Reprint and revise
Time to go back to the 'fable' I wrote during the 2008 TARP coup. Some of the narrative (eg Sheikh Osama) has been superseded or modified by later learning and experience. I'll reprint the first segment up to the crucial point, where one line needs to be FEROCIOUSLY superseded. In 2008 I couldn't possibly imagine that this point would need revision!!!!!!!
= = = = = START REPRINT:
June 2008, at the Mill.Polistra was heartbroken to see her home town of Manhattan smashed by a tornado. She is certain that nothing will improve. All factions of the American power structure are frozen in absolute gibbering insanity, utterly incapable of taking the most obvious steps in any positive direction. We have surrendered to Sheikh Osama, surrendered to Reckless Desire and Ruthless Greed, surrendered to every imaginable variety of falsehood and fraud, to every false god known to history, and to some never before imagined.
She prays for relief.
Huh?
= = = = =
June 1939, Ponca City, the Arcade Hotel.
Fran is a free-lance magazine writer. Tonight she's working on a draft while half-listening to
Information Please.
What's this? Radio overheating? Can't be. It's a nearly new Philco.
Huh?
Howdy. You're surprised, aren't you? This is going to take some explaining...
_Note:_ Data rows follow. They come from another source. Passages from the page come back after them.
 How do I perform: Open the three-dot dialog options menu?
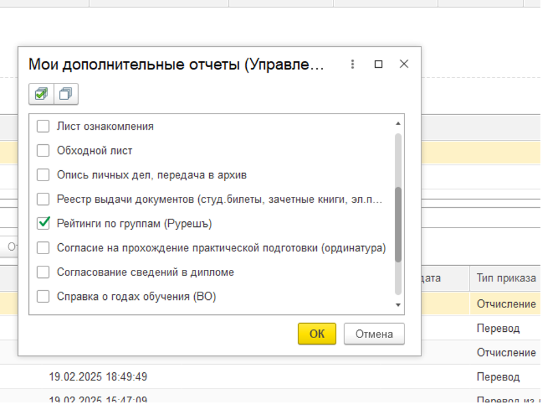[x=353, y=64]
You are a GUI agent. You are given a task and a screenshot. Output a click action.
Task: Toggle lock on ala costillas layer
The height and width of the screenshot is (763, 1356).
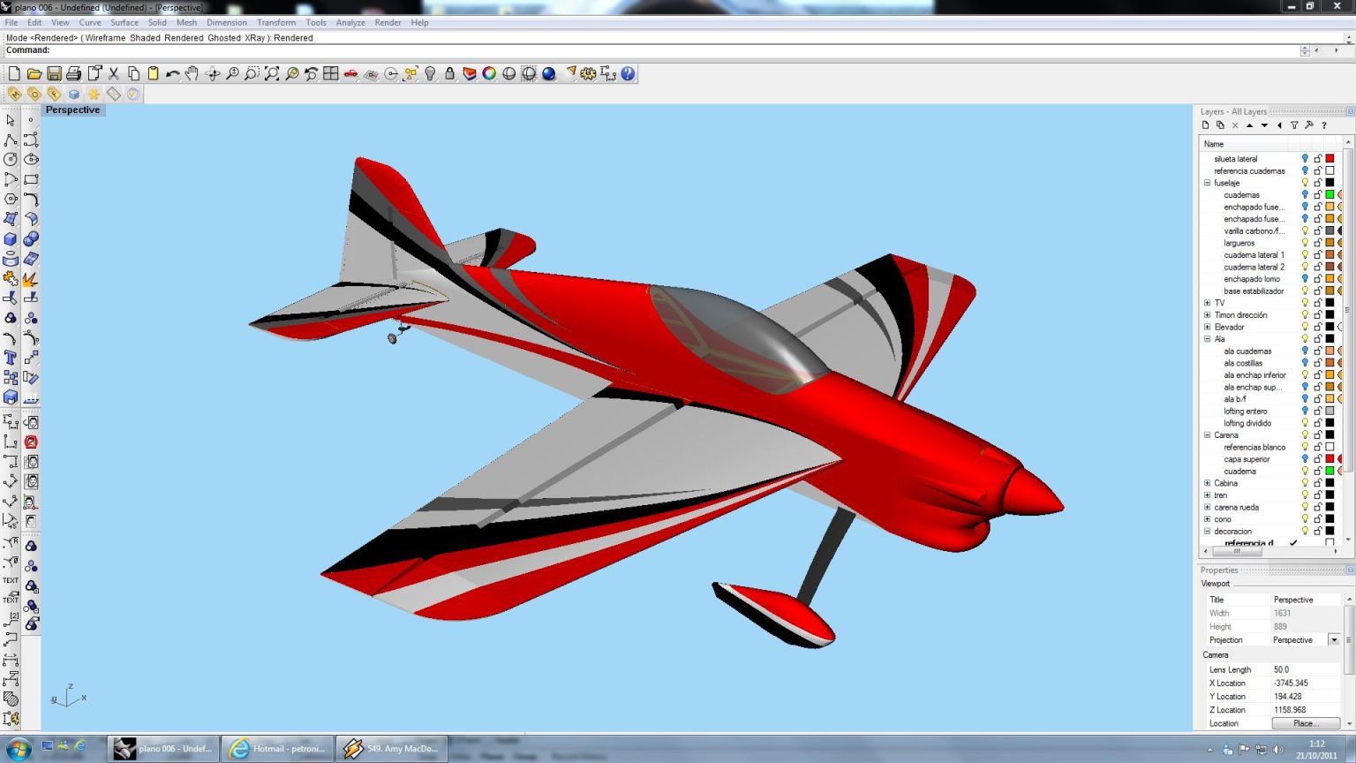click(x=1317, y=363)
And Polistra proceeds to explain the situation ... that she's a cartoon character from 2008 who dreamed her way back to 1939. Since Fran is a writer, she has sufficient imagination to encompass the idea.
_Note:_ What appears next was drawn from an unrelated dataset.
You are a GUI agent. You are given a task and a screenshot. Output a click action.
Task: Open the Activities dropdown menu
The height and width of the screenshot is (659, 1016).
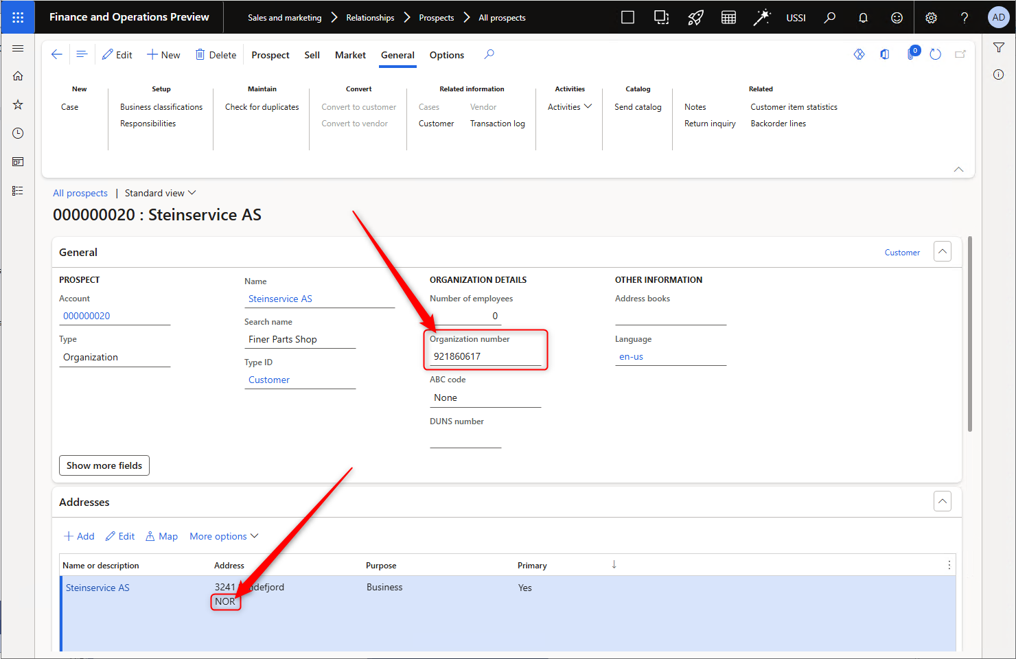pyautogui.click(x=569, y=107)
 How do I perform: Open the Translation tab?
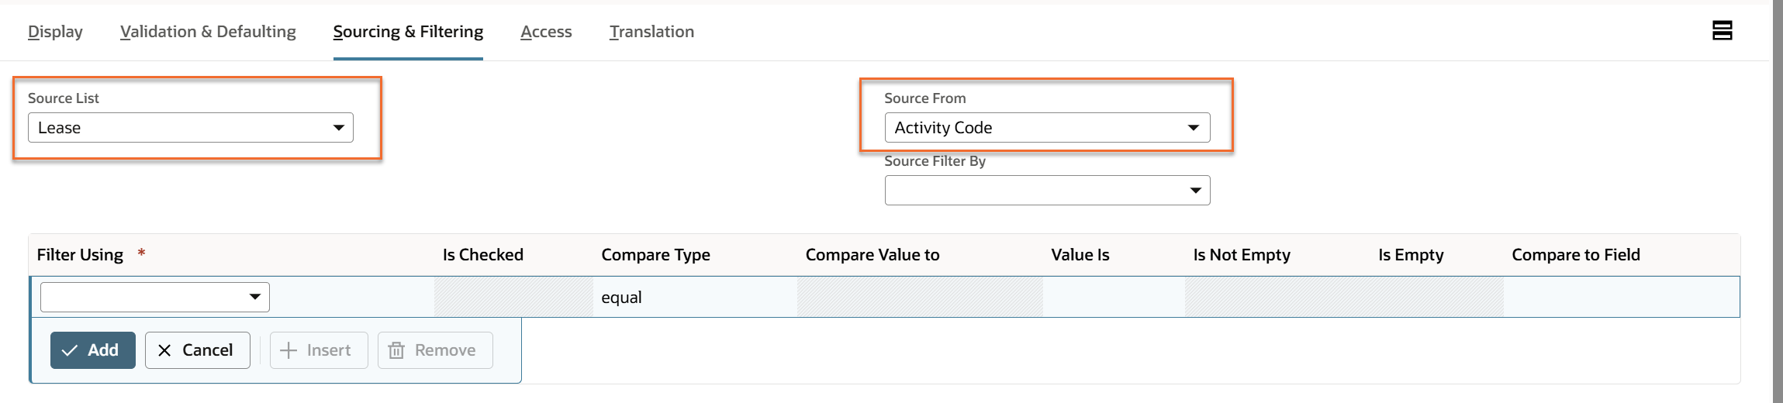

Fran asks Polistra the inevitable questions.
Fran: Well, what great advances has America made since '39? Cured cancer?
Pol: No. We have lots of fancy machines and drugs, but except for childhood leukemia, which we can definitely cure, we
haven't improved the survival rate in general. You could even say that the fancy machines make things worse, because people know about the cancer earlier.
Fran: That's dismal. Well, cured infantile paralysis?
Pol: Yes, in 1954.
Fran: Cured the common cold?
Pol: No.
= = = = = END REPRINT. START REVISION.
Pol: You won't believe this. We haven't cured the common cold, but we've renamed the common cold as an Official Witch Curse that requires EXTREME MEASURES....
Fran: Try me.
Pol: Because of the renamed common cold, everyone in the world must be imprisoned and starved. The whole world is under a state of siege by nearly all governments.
Fran: You're right. I don't believe you.
= = = = = END REVISION, END CIVILIZATION.
Fran would have immediately called the cops to pick up this hopelessly crazy girl who thought she was a time traveler. The cops would have hauled her out to
Fort Supply Insane Asylum, where she would have made medical history as the craziest and most deluded person ever observed.